Simple ThML Markup in Microsoft Word

Version 0.93, Wednesday, August 19, 1998

The Christian Classics Ethereal Library uses a markup language known as ThML (Theological Markup Language) for electronic texts. This markup language encodes a great deal of information about the text, such as document structure, notes, scripture references, subjects, synchronization points, and much more. The inclusion of all of this information will make it possible for users to access the CCEL in ways that are not possible in paper libraries. You will be able to see what your favorite authors had to say on a particular scripture passage, for example, or look up everything in the church fathers on a particular topic.

To support these applications, texts must have special formatting codes called "markup" added.
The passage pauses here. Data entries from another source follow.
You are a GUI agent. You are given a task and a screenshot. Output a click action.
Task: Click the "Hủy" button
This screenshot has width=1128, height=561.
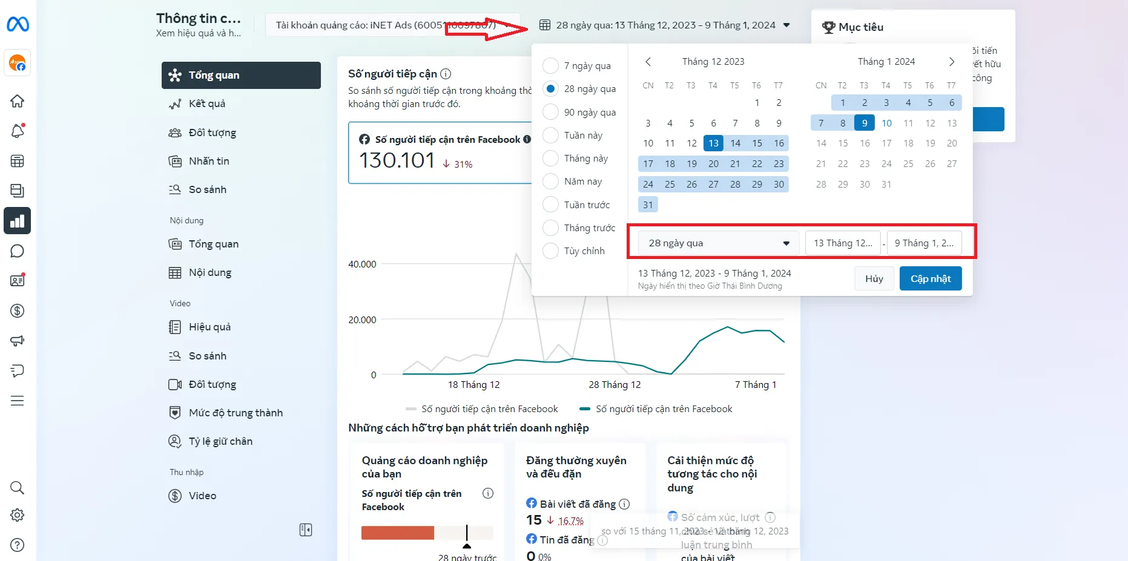point(874,278)
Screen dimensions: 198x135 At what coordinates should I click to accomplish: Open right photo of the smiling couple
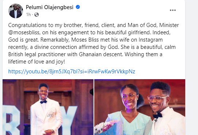coord(140,107)
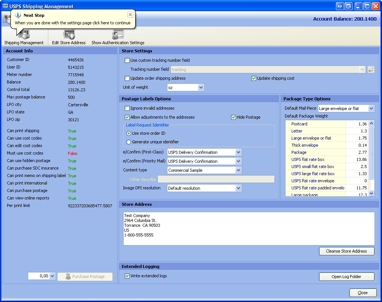The height and width of the screenshot is (302, 382).
Task: Click the window docking icon in title bar
Action: tap(349, 6)
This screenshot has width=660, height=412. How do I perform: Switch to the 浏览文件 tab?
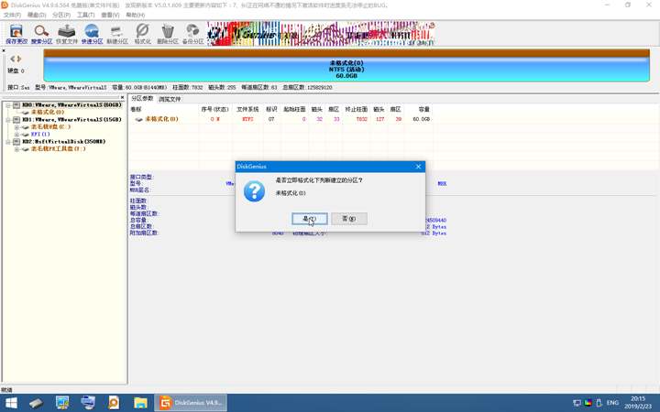pos(170,99)
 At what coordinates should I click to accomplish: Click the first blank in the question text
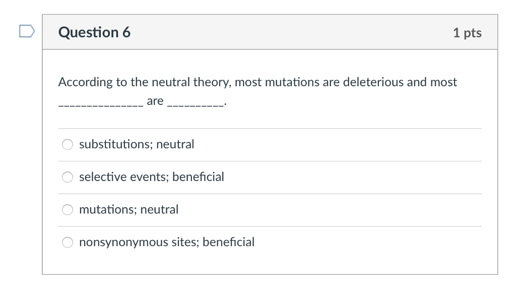98,103
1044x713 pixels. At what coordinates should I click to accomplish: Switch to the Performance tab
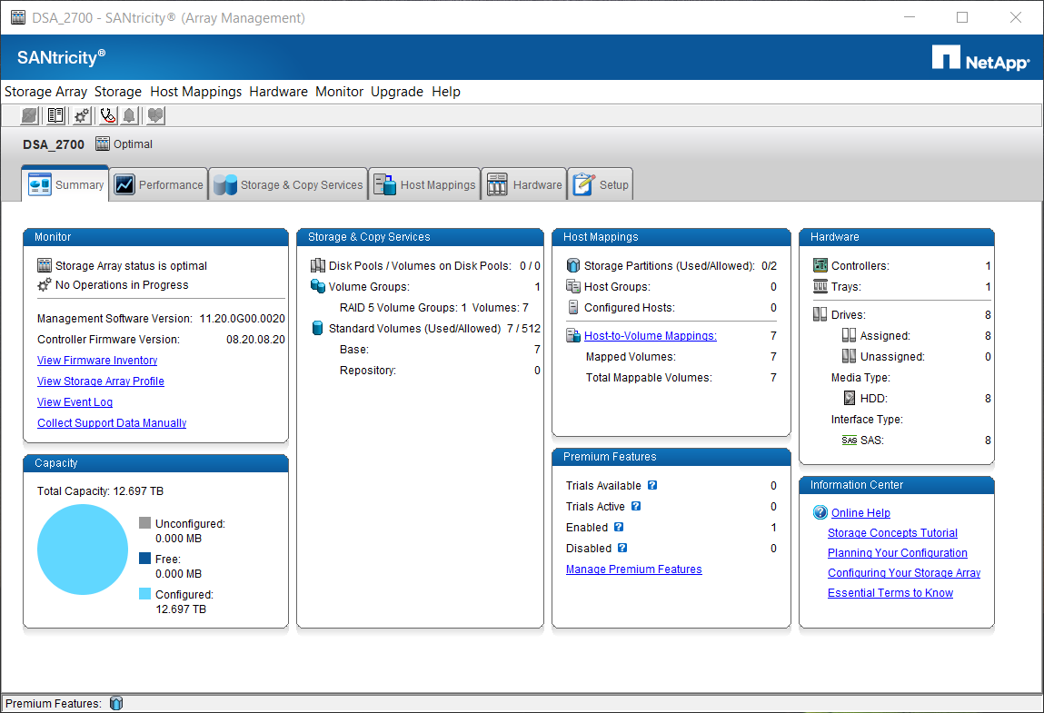click(159, 184)
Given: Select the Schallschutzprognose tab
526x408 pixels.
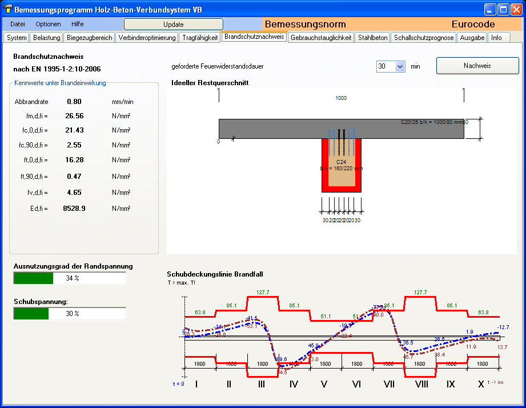Looking at the screenshot, I should [424, 38].
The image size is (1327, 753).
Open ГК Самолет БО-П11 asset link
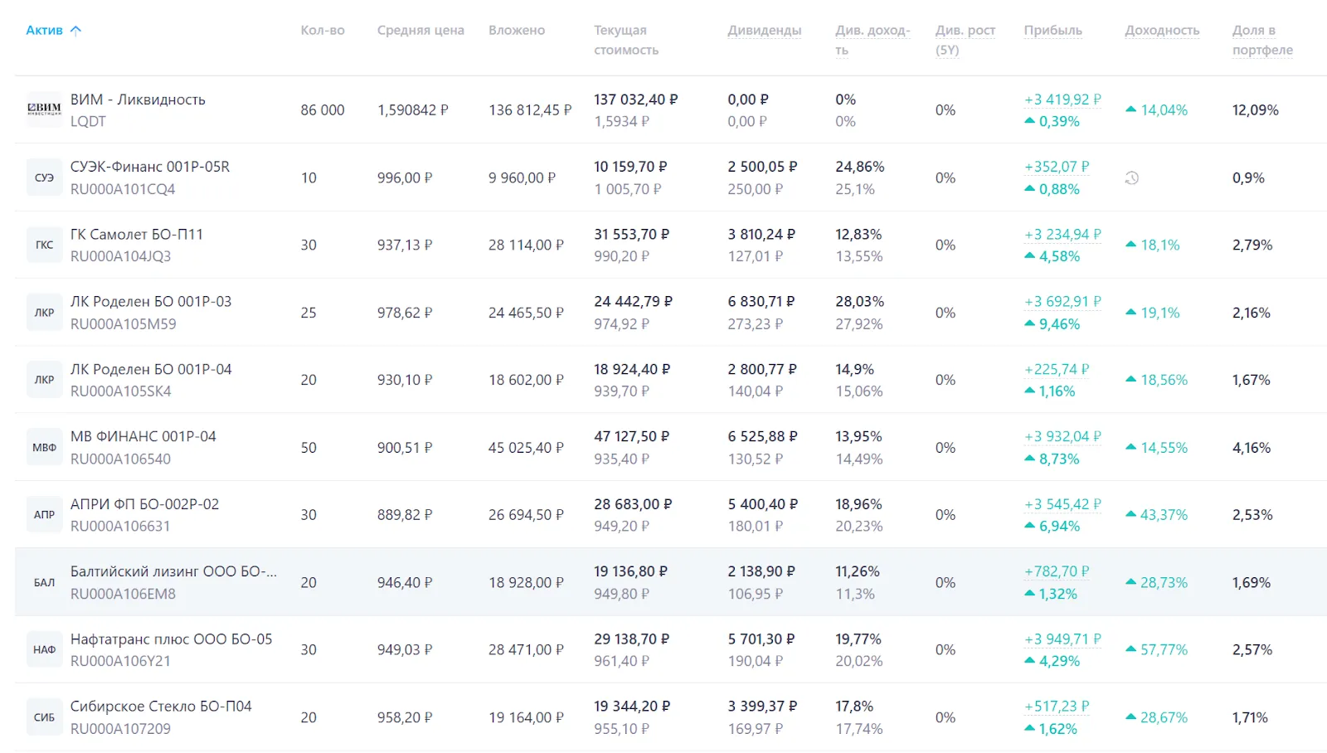(x=137, y=235)
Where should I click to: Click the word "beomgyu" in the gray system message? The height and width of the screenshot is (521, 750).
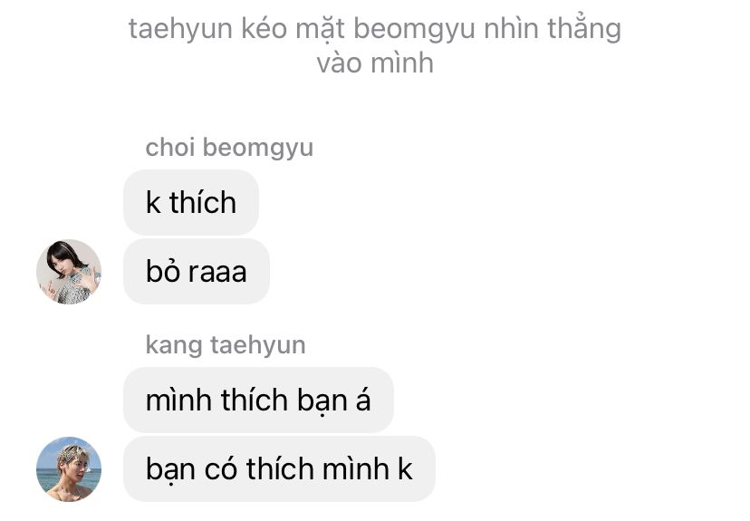click(414, 29)
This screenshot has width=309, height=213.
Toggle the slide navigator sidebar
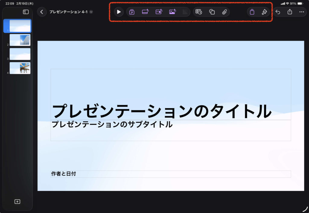pos(26,12)
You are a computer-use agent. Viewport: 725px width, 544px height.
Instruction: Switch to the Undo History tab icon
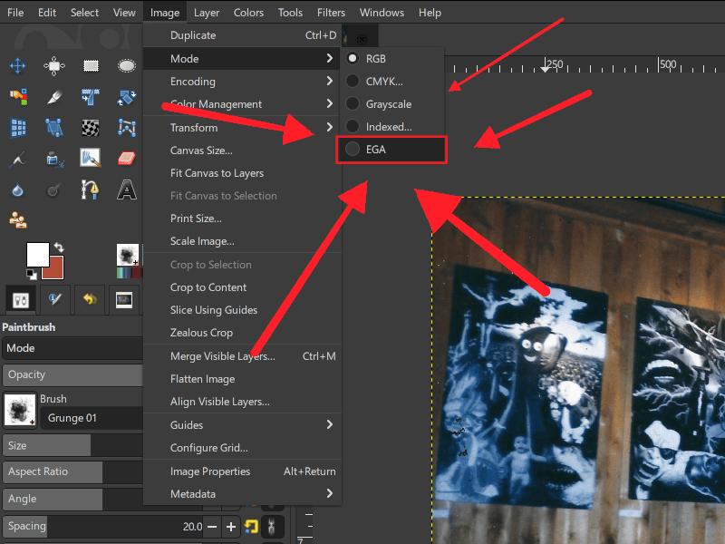coord(89,299)
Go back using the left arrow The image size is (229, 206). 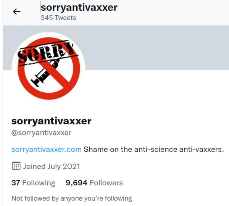pyautogui.click(x=17, y=11)
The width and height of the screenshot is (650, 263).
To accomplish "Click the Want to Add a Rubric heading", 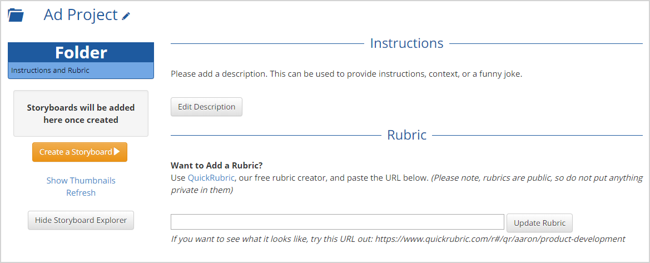I will tap(217, 166).
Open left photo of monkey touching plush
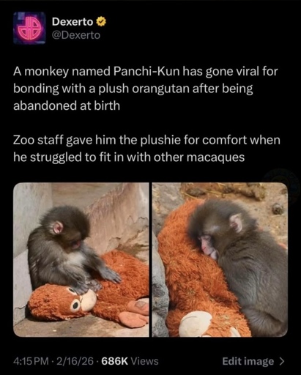Image resolution: width=301 pixels, height=375 pixels. 81,260
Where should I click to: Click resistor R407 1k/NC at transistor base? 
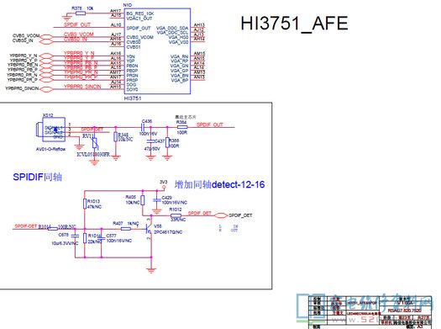tap(126, 228)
This document tells how to prepare electronic texts for the CCEL in Microsoft Word. It describes the basics of preparing and submitting a document and then discusses particular ways you can format a document (using a simpler subset of the required formatting) to make integration with the CCEL easier.

At the most basic level, to prepare a document for the CCEL, just prepare the document in Word to look pretty much like the book from which it came. Include all of the text of the book exactly as it appears. Use fonts, sizes, and styles to look similar to the print edition. It is not necessary to retain margins, line breaks, page breaks, or unambiguous end-of-line hyphenation of the print edition.

Insert footnotes as ordinary footnotes in Word, using the Insert | Footnote… menu item or the Insert-Footnote-Now shortcut, Alt+Ctrl+F. If there are images or tables, use the normal Word facilities. Then save the document in RTF format and email it to the CCEL ([email protected]) or upload it via anonymous FTP to ccel.wheaton.edu, in the incoming directory. You could also put it on a floppy disk and mail it via the US postal service.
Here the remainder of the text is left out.